Article =

Reputation: 4272
This is the text:
https://www.google.com/url?rct=3Dj\u0026sa=3Dt\u0026url=3Dhttps://rivesjournal.com/inside-track-trading-focus-on-shares-of-adobe-systems-inc-adbe/48453/\u0026ct=3Dga\u0026cd=3DCAEYASoTOT
I want to get the actual link:
https://rivesjournal.com/inside-track-trading-focus-on-shares-of-adobe-systems-inc-adbe/48453/
The /=3Dhttps.*\//g
gets including =3D
, but I want to get without it. How can I figure this out?
Here's the regex.
Upvotes: 3
Views: 16230
Reputation: 150
For those using regex with a language that supports a limited subset of features (like CMake) none of the other answers may work. In this case, one option is to just capture the preceeding string (=3D
in the OP's case), and then use a string operation to remove it from the rest of the match after the fact. It's not elegant, but it works.
Upvotes: 0
Reputation: 25
I have never used regex in Javascript, but I have used them extensively in bash, sh, ps and C# and from what I understand this is what you are looking for:
/=3D(http.*\/)\\
https://regex101.com/r/bupG3W/1
And for capturing the group inside the match
var myString = "something format_abc";
var myRegexp = /(?:^|\s)format_(.*?)(?:\s|$)/g;
var match = myRegexp.exec(myString);
console.log(match[1]); // abc
Upvotes: 0
Reputation: 240868
One option is to prevent the first http.*
substring from being matched by using a negative lookahead with a ^
anchor:
(?!^)https:.*\/
This essentially matches https:.*\/
as long as it isn't at the beginning of the string.
Snippet:
var string = 'https://www.google.com/url?rct=3Dj\u0026sa=3Dt\u0026url=3Dhttps://rivesjournal.com/inside-track-trading-focus-on-shares-of-adobe-systems-inc-adbe/48453/\u0026ct=3Dga\u0026cd=3DCAEYASoTOT';
console.log(string.match(/(?!^)https:.*\//)[0]);
However, the expression above won't cover all edge cases therefore the better option would be to just use a capturing group:
=3D(https.*\/)

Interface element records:
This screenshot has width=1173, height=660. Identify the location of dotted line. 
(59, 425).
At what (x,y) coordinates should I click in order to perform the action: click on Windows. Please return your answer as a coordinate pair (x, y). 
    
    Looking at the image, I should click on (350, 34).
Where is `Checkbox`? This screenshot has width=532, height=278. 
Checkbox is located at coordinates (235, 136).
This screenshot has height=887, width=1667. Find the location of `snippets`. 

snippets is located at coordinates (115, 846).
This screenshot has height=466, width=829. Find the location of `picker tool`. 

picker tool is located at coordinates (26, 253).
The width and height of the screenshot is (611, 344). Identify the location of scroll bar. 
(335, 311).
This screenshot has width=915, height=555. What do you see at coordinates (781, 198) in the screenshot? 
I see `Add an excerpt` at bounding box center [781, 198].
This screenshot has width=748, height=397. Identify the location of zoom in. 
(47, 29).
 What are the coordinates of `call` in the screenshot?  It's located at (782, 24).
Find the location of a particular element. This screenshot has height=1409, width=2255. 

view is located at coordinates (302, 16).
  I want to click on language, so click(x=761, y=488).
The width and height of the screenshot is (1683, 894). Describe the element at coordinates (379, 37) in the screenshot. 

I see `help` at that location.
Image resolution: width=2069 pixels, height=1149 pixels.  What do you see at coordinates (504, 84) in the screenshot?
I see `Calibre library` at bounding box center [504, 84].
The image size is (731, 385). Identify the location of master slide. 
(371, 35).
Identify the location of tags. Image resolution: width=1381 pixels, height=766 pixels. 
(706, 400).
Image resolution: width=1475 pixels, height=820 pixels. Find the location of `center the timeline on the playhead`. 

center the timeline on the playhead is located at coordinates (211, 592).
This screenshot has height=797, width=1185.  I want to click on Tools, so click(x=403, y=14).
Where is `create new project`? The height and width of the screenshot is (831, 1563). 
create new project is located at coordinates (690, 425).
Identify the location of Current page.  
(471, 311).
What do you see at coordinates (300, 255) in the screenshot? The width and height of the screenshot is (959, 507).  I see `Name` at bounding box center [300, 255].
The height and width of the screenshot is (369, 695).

Required task =
Please return the part of the regex thread starting at "Reputation: 4272" and ending at "but it works.", copied word for word.

Written response =
Reputation: 4272
This is the text:
https://www.google.com/url?rct=3Dj\u0026sa=3Dt\u0026url=3Dhttps://rivesjournal.com/inside-track-trading-focus-on-shares-of-adobe-systems-inc-adbe/48453/\u0026ct=3Dga\u0026cd=3DCAEYASoTOT
I want to get the actual link:
https://rivesjournal.com/inside-track-trading-focus-on-shares-of-adobe-systems-inc-adbe/48453/
The /=3Dhttps.*\//g
gets including =3D
, but I want to get without it. How can I figure this out?
Here's the regex.
Upvotes: 3
Views: 16230
Reputation: 150
For those using regex with a language that supports a limited subset of features (like CMake) none of the other answers may work. In this case, one option is to just capture the preceeding string (=3D
in the OP's case), and then use a string operation to remove it from the rest of the match after the fact. It's not elegant, but it works.